Qualcuno l’aveva sognato in una dimensione e con prerogative non proprio simili, fin dal 1925, novant’anni fa. Il qualcuno non era un anonimo Cetto La Qualunque ma un tycoon, un gigante della produzione e insieme un sensibile esteta, Guido Ravasi. Lui aveva immaginato che fosse possibile allestire un Museo Nazionale dell’Arte Tessile, un nome tutto in maiuscole in cui il termine “nazionale” stava per “comasco”, dato che il rivale lionese era stato da tempo superato e altri concorrenti non facevano paura; semmai suscitava allarme il fatto che troppi piccoli e medi produttori avessero preferito alla nobiltà costosa della seta altri filati più a buon mercato. Le autorità del regime gli diedero retta, il cav. Mussolini, tempestato di lettere e dopo un colloquio chiarificatore nel 1930, aderì alla proposta garantendo un finanziamento. Come sede degna di un organismo rappresentativo ed espositivo di tale importanza venne scelto, ed ottenuto, l’utilizzo di Villa Olmo, da pochi anni acquistata dal Comune dai Visconti di Modrone, dopo le manifestazioni voltiane del 1927. Quando pareva che fossero cadute le consuete barriere burocratiche, il progetto dovette essere abbandonato per la mancata intesa fra le principali aziende coinvolte nell’operazione museale, con relativi vantaggi pubblicitari. Ravasi nel suo libro di memorie accenna spregiativamente a “vanità e personalismi di ogni genere”, è chiaro che presunti interessi privati o forse gelosie imprenditoriali prevalsero sull’interesse comune. Nuovi tentativi di “far risorgere l’organizzazione del Museo vennero compiuti nel 1942, ma naufragarono per opera degli stessi…siluri”, ricorda Ravasi.
L’industriale non mirava ad una Villa Olmo imbalsamata da un’esposizione permanente di documenti e cimeli, ma alla sede prestigiosa di una produzione eccellente per valore intrinseco e splendore di materia.

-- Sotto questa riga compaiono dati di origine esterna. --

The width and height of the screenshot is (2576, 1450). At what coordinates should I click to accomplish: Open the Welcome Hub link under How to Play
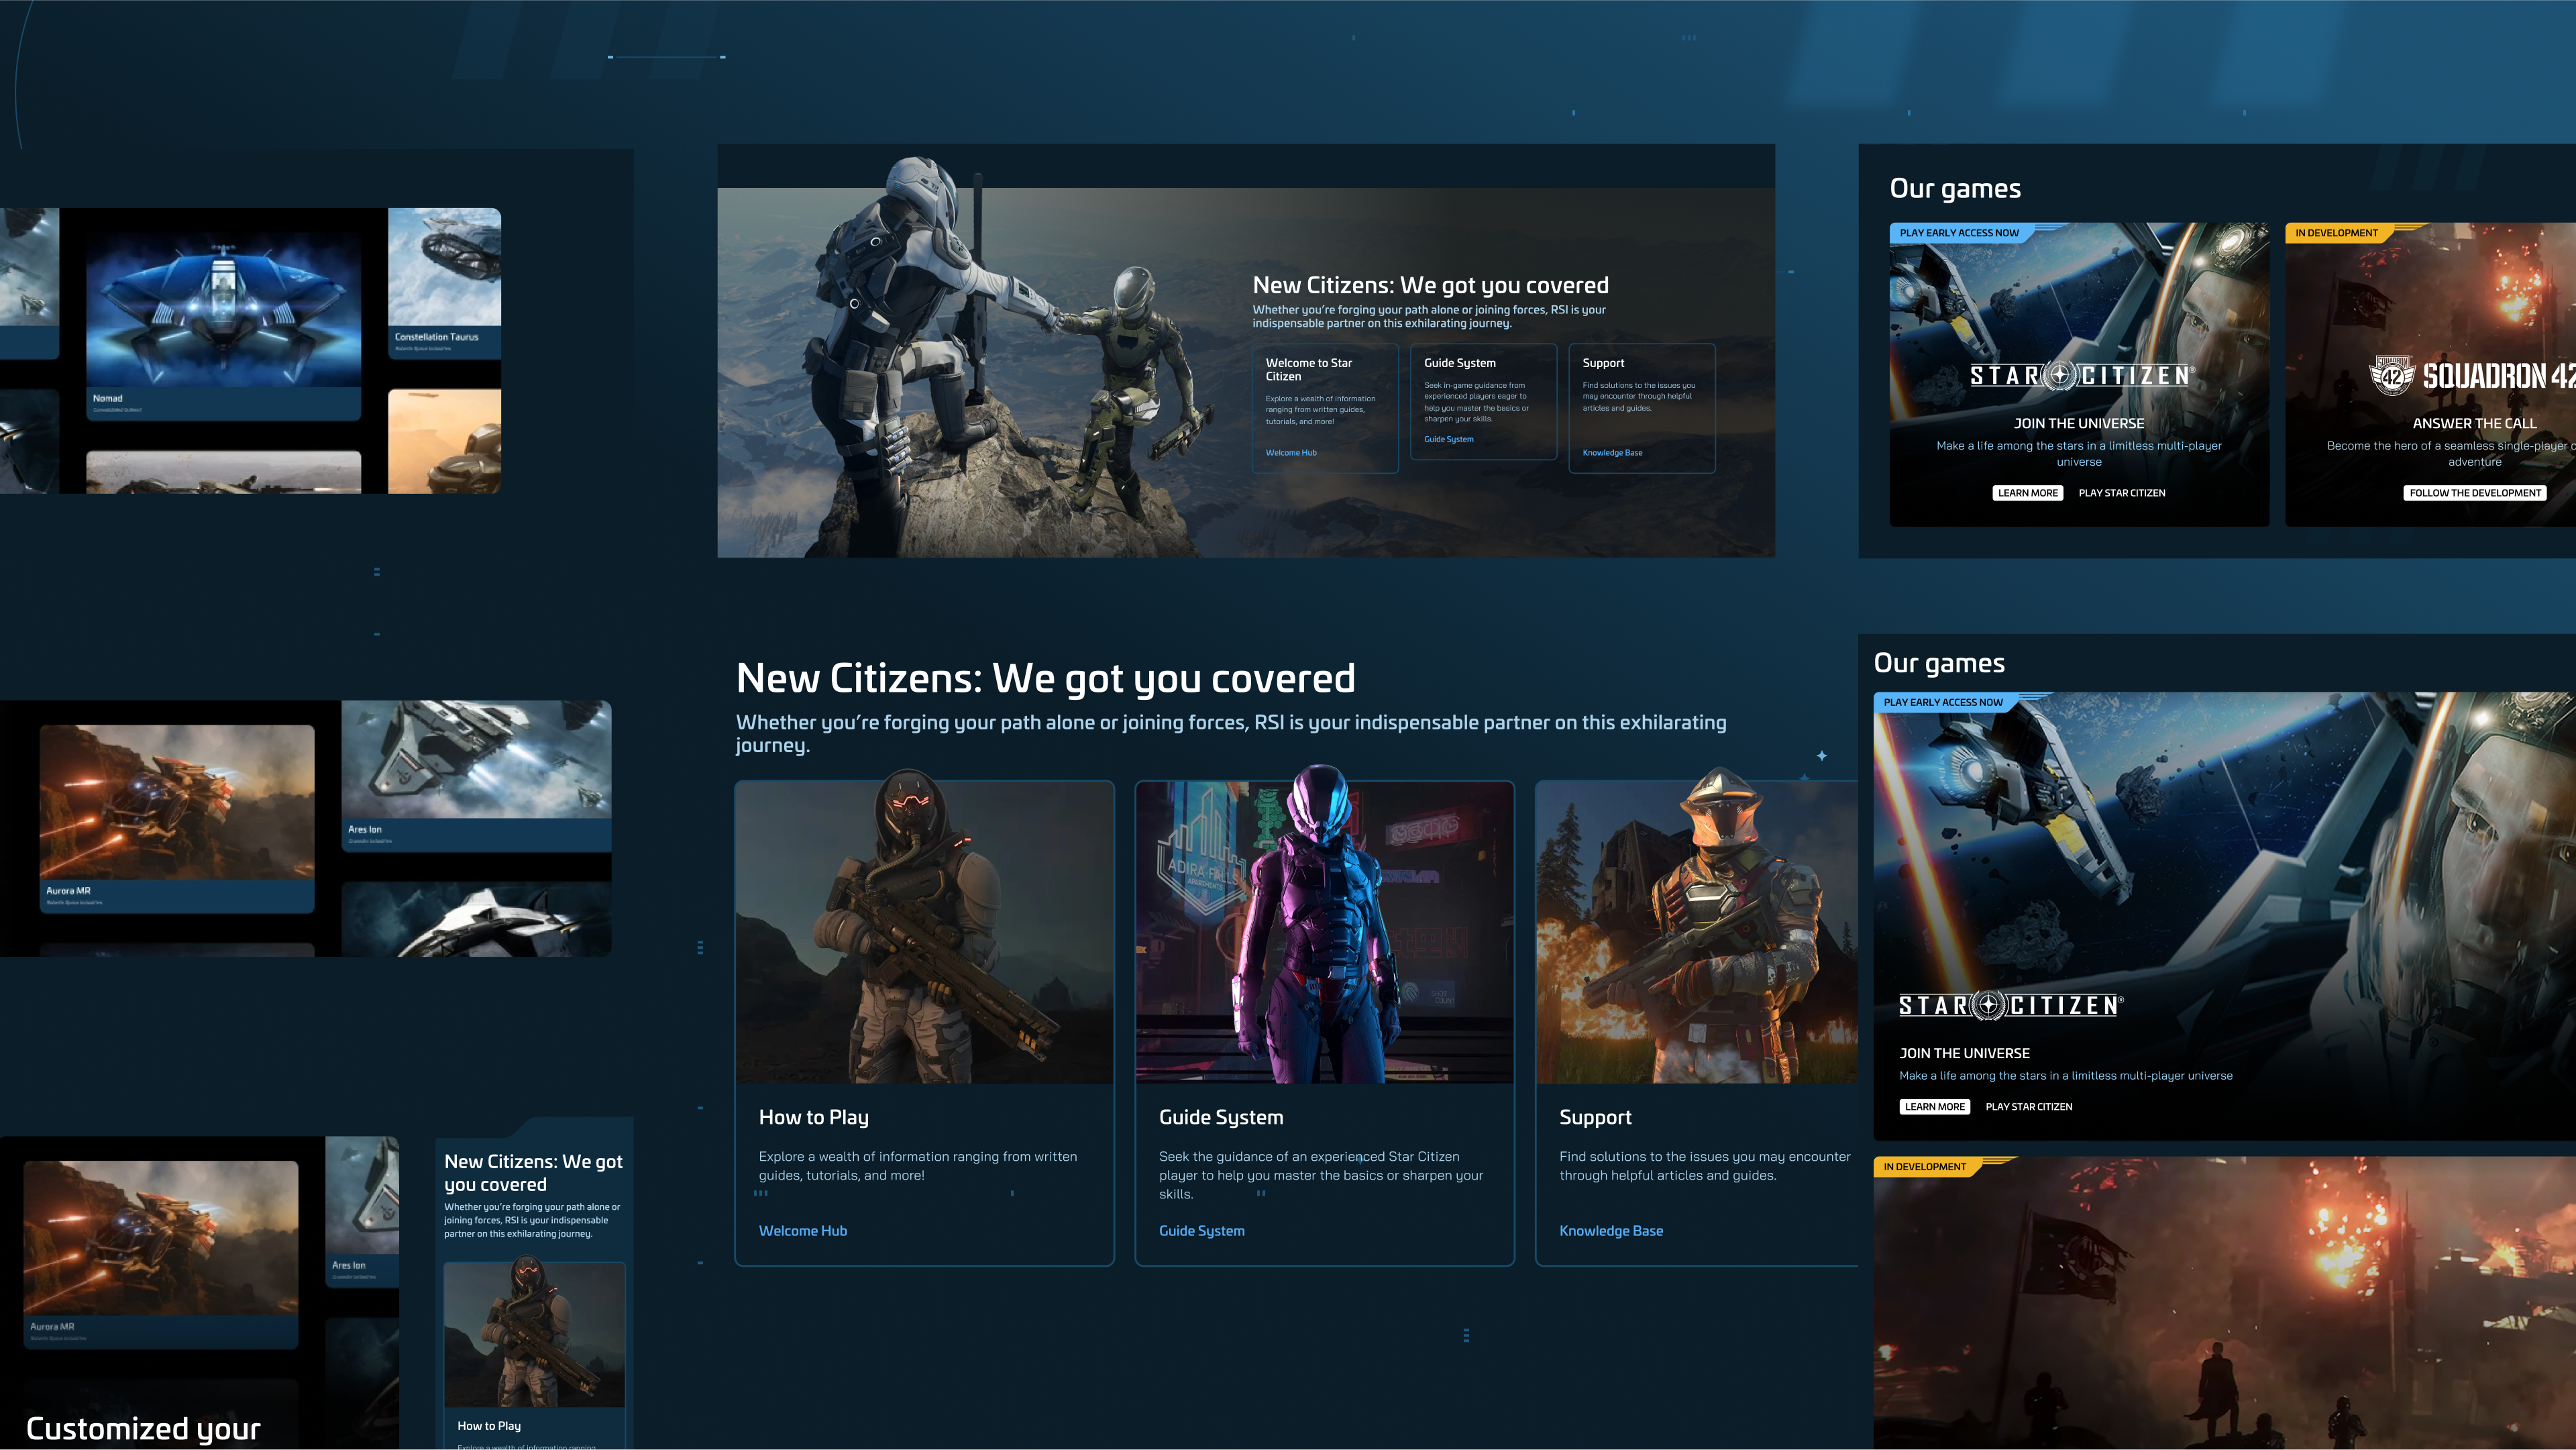[802, 1231]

Una produzione ammirevole per il talento, la fantasia dei tessuti disegnati e realizzati dai telai. Voleva meravigliare, non informare. Da artista, intendeva offrire qualcosa che non avesse soltanto possibilità di lucrosi commerci, ma attributi di una vera e propria arte capace di suscitare ammirazione. Fallì nell’intento e nelle ultime righe del suo libro, “Sotto il faggio rosso di Cardina”, rivela con malinconica acredine l’empito della sua delusione. Ed ora, ripercorrendo le fasi di un’idea promettente, al di là della scelta di Villa Olmo certo discutibile e non più oggetto di alcuna proposta del genere, ci sembra di scorgere un’altra spiegazione della mancata adesione collettiva che avrebbe fatto sovrastare il nome di Como su quello dei singoli esponenti del settore tessile. L’ambizione era davvero molto alta, l’occasione propizia per soddisfarla. Avrebbe dovuto costituire il trionfo della seta come veicolo d’arte, questo è il motivo della riflessione che ha generato il recupero di una memoria così lontana. Così travolta da necessità, urgenze di un mondo che pare distratto e però sta recuperando tanti ideali che parevano morti e sepolti. Il principale, per quanto riguarda la seta e dintorni? Ce l’ha lasciato ancora Guido Ravasi: «Il tessuto non sorge soltanto da un incrocio di fili ma da un incrocio di pensieri». Quei pensieri ci sono ancora?